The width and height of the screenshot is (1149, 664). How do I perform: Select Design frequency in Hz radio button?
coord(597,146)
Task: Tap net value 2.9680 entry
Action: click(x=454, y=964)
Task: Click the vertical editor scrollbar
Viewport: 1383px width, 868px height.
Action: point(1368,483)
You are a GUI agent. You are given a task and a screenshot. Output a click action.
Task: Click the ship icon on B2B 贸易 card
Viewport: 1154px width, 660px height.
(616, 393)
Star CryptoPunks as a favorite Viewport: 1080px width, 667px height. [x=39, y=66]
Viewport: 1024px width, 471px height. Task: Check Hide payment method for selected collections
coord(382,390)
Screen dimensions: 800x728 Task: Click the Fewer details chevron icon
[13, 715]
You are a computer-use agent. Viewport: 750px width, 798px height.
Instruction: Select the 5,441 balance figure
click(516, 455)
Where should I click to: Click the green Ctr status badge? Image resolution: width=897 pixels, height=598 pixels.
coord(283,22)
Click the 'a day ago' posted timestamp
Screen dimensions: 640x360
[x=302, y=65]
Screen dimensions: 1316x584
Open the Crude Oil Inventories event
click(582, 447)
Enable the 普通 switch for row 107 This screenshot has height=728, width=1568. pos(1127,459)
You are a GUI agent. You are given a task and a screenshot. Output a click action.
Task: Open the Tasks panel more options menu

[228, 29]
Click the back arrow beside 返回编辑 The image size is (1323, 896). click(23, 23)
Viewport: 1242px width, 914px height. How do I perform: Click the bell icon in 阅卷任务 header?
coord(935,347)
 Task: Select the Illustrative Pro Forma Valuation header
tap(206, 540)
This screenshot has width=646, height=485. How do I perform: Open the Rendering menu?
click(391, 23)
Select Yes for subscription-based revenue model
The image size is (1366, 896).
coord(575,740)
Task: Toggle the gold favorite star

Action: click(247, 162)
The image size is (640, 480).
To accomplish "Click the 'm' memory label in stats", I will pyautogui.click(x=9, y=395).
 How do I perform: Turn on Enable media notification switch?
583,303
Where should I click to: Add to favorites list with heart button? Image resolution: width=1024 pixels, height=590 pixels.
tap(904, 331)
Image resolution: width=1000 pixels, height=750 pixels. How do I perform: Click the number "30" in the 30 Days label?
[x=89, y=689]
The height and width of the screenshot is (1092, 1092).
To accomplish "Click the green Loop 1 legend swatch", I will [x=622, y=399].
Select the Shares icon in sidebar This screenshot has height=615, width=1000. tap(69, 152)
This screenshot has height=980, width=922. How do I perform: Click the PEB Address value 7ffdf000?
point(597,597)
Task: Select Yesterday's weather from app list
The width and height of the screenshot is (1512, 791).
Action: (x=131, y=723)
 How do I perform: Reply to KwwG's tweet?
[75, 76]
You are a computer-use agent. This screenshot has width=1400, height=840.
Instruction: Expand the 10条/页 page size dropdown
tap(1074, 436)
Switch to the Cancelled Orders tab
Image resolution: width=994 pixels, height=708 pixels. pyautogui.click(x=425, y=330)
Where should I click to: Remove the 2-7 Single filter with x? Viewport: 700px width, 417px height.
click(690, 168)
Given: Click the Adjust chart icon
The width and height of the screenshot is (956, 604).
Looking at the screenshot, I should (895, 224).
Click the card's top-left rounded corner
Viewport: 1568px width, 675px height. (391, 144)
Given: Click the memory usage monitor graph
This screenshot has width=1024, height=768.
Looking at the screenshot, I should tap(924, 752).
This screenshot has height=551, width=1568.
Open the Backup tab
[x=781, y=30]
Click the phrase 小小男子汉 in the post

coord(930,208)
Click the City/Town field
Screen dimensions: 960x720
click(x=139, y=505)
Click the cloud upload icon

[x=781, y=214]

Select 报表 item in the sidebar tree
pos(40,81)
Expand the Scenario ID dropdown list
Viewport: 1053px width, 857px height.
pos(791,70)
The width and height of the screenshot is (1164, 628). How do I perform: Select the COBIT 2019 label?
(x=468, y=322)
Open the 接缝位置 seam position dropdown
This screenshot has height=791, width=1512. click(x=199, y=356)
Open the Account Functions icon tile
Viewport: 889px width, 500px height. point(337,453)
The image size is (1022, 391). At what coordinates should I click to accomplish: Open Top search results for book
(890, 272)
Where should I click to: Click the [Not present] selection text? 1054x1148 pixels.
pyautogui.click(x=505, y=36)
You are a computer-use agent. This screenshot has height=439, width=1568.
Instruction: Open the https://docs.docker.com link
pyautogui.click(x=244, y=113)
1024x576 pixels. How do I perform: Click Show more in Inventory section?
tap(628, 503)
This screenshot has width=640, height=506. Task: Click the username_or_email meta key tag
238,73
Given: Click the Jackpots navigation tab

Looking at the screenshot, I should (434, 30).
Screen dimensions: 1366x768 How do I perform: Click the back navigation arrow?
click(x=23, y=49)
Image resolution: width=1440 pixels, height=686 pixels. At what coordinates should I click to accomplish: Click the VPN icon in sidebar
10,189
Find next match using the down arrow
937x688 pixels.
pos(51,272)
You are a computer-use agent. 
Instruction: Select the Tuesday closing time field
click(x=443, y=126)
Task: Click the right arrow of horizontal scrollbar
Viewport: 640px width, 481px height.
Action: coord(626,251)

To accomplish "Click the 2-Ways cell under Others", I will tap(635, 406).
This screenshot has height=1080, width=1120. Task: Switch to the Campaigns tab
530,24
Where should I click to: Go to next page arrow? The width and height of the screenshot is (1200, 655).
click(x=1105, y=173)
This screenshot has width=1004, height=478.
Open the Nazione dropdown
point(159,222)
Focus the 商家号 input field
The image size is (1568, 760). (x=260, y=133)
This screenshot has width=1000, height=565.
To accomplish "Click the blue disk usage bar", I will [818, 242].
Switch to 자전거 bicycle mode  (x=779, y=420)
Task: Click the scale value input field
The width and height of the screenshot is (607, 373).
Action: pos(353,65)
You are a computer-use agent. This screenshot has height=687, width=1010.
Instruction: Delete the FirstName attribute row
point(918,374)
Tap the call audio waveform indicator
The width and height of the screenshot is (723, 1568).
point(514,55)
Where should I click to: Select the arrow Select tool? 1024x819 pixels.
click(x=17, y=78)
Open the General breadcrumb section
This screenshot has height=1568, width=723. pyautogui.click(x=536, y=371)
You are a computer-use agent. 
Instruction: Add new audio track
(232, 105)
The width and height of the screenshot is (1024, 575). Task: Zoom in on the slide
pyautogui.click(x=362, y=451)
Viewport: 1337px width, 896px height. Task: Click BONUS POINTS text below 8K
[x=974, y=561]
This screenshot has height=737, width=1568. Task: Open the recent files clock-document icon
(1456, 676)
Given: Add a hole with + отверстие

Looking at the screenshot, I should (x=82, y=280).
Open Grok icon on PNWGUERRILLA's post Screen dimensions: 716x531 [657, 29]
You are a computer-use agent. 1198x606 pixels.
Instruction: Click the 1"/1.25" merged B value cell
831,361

> **WORK ORDER**: Set down the entries above again, word for word.

> **YOUR SOLUTION**:
The width and height of the screenshot is (1149, 664). How do I perform: Select Design frequency in Hz radio button?
coord(597,146)
Task: Tap net value 2.9680 entry
Action: click(x=454, y=964)
Task: Click the vertical editor scrollbar
Viewport: 1383px width, 868px height.
Action: point(1368,483)
You are a GUI agent. You are given a task and a screenshot. Output a click action.
Task: Click the ship icon on B2B 贸易 card
Viewport: 1154px width, 660px height.
(616, 393)
Star CryptoPunks as a favorite Viewport: 1080px width, 667px height. [x=39, y=66]
Viewport: 1024px width, 471px height. Task: Check Hide payment method for selected collections
coord(382,390)
Screen dimensions: 800x728 Task: Click the Fewer details chevron icon
[13, 715]
You are a computer-use agent. Viewport: 750px width, 798px height.
Instruction: Select the 5,441 balance figure
click(516, 455)
Where should I click to: Click the green Ctr status badge? Image resolution: width=897 pixels, height=598 pixels.
coord(283,22)
Click the 'a day ago' posted timestamp
Screen dimensions: 640x360
[x=302, y=65]
Screen dimensions: 1316x584
Open the Crude Oil Inventories event
click(582, 447)
Enable the 普通 switch for row 107 This screenshot has height=728, width=1568. pos(1127,459)
You are a GUI agent. You are given a task and a screenshot. Output a click action.
Task: Open the Tasks panel more options menu

[228, 29]
Click the back arrow beside 返回编辑 The image size is (1323, 896). click(23, 23)
Viewport: 1242px width, 914px height. How do I perform: Click the bell icon in 阅卷任务 header?
coord(935,347)
 Task: Select the Illustrative Pro Forma Valuation header
tap(206, 540)
This screenshot has width=646, height=485. How do I perform: Open the Rendering menu?
click(391, 23)
Select Yes for subscription-based revenue model
The image size is (1366, 896).
coord(575,740)
Task: Toggle the gold favorite star

Action: click(247, 162)
The image size is (640, 480).
To accomplish "Click the 'm' memory label in stats", I will pyautogui.click(x=9, y=395).
 How do I perform: Turn on Enable media notification switch?
583,303
Where should I click to: Add to favorites list with heart button? Image resolution: width=1024 pixels, height=590 pixels.
tap(904, 331)
Image resolution: width=1000 pixels, height=750 pixels. How do I perform: Click the number "30" in the 30 Days label?
[x=89, y=689]
The height and width of the screenshot is (1092, 1092).
To accomplish "Click the green Loop 1 legend swatch", I will [x=622, y=399].
Select the Shares icon in sidebar This screenshot has height=615, width=1000. tap(69, 152)
This screenshot has height=980, width=922. How do I perform: Click the PEB Address value 7ffdf000?
point(597,597)
Task: Select Yesterday's weather from app list
The width and height of the screenshot is (1512, 791).
Action: (x=131, y=723)
 How do I perform: Reply to KwwG's tweet?
[75, 76]
You are a computer-use agent. This screenshot has width=1400, height=840.
Instruction: Expand the 10条/页 page size dropdown
tap(1074, 436)
Switch to the Cancelled Orders tab
Image resolution: width=994 pixels, height=708 pixels. pyautogui.click(x=425, y=330)
Where should I click to: Remove the 2-7 Single filter with x? Viewport: 700px width, 417px height.
click(690, 168)
Given: Click the Adjust chart icon
The width and height of the screenshot is (956, 604).
Looking at the screenshot, I should (895, 224).
Click the card's top-left rounded corner
Viewport: 1568px width, 675px height. (391, 144)
Given: Click the memory usage monitor graph
This screenshot has width=1024, height=768.
Looking at the screenshot, I should tap(924, 752).
This screenshot has height=551, width=1568.
Open the Backup tab
[x=781, y=30]
Click the phrase 小小男子汉 in the post

coord(930,208)
Click the City/Town field
Screen dimensions: 960x720
click(x=139, y=505)
Click the cloud upload icon

[x=781, y=214]

Select 报表 item in the sidebar tree
pos(40,81)
Expand the Scenario ID dropdown list
Viewport: 1053px width, 857px height.
pos(791,70)
The width and height of the screenshot is (1164, 628). How do I perform: Select the COBIT 2019 label?
(x=468, y=322)
Open the 接缝位置 seam position dropdown
This screenshot has height=791, width=1512. click(x=199, y=356)
Open the Account Functions icon tile
Viewport: 889px width, 500px height. point(337,453)
The image size is (1022, 391). At what coordinates should I click to accomplish: Open Top search results for book
(890, 272)
Where should I click to: Click the [Not present] selection text? 1054x1148 pixels.
pyautogui.click(x=505, y=36)
You are a computer-use agent. This screenshot has height=439, width=1568.
Instruction: Open the https://docs.docker.com link
pyautogui.click(x=244, y=113)
1024x576 pixels. How do I perform: Click Show more in Inventory section?
tap(628, 503)
This screenshot has width=640, height=506. Task: Click the username_or_email meta key tag
238,73
Given: Click the Jackpots navigation tab

Looking at the screenshot, I should (434, 30).
Screen dimensions: 1366x768 How do I perform: Click the back navigation arrow?
click(x=23, y=49)
Image resolution: width=1440 pixels, height=686 pixels. At what coordinates should I click to accomplish: Click the VPN icon in sidebar
10,189
Find next match using the down arrow
937x688 pixels.
pos(51,272)
You are a computer-use agent. 
Instruction: Select the Tuesday closing time field
click(x=443, y=126)
Task: Click the right arrow of horizontal scrollbar
Viewport: 640px width, 481px height.
Action: coord(626,251)

To accomplish "Click the 2-Ways cell under Others", I will tap(635, 406).
This screenshot has height=1080, width=1120. Task: Switch to the Campaigns tab
530,24
Where should I click to: Go to next page arrow? The width and height of the screenshot is (1200, 655).
click(x=1105, y=173)
This screenshot has width=1004, height=478.
Open the Nazione dropdown
point(159,222)
Focus the 商家号 input field
The image size is (1568, 760). (x=260, y=133)
This screenshot has width=1000, height=565.
To accomplish "Click the blue disk usage bar", I will [818, 242].
Switch to 자전거 bicycle mode  (x=779, y=420)
Task: Click the scale value input field
The width and height of the screenshot is (607, 373).
Action: pos(353,65)
You are a computer-use agent. This screenshot has height=687, width=1010.
Instruction: Delete the FirstName attribute row
point(918,374)
Tap the call audio waveform indicator
The width and height of the screenshot is (723, 1568).
point(514,55)
Where should I click to: Select the arrow Select tool? 1024x819 pixels.
click(x=17, y=78)
Open the General breadcrumb section
This screenshot has height=1568, width=723. pyautogui.click(x=536, y=371)
You are a computer-use agent. 
Instruction: Add new audio track
(232, 105)
The width and height of the screenshot is (1024, 575). Task: Zoom in on the slide
pyautogui.click(x=362, y=451)
Viewport: 1337px width, 896px height. Task: Click BONUS POINTS text below 8K
[x=974, y=561]
This screenshot has height=737, width=1568. Task: Open the recent files clock-document icon
(1456, 676)
Given: Add a hole with + отверстие

Looking at the screenshot, I should (x=82, y=280).
Open Grok icon on PNWGUERRILLA's post Screen dimensions: 716x531 [657, 29]
You are a computer-use agent. 1198x606 pixels.
Instruction: Click the 1"/1.25" merged B value cell
831,361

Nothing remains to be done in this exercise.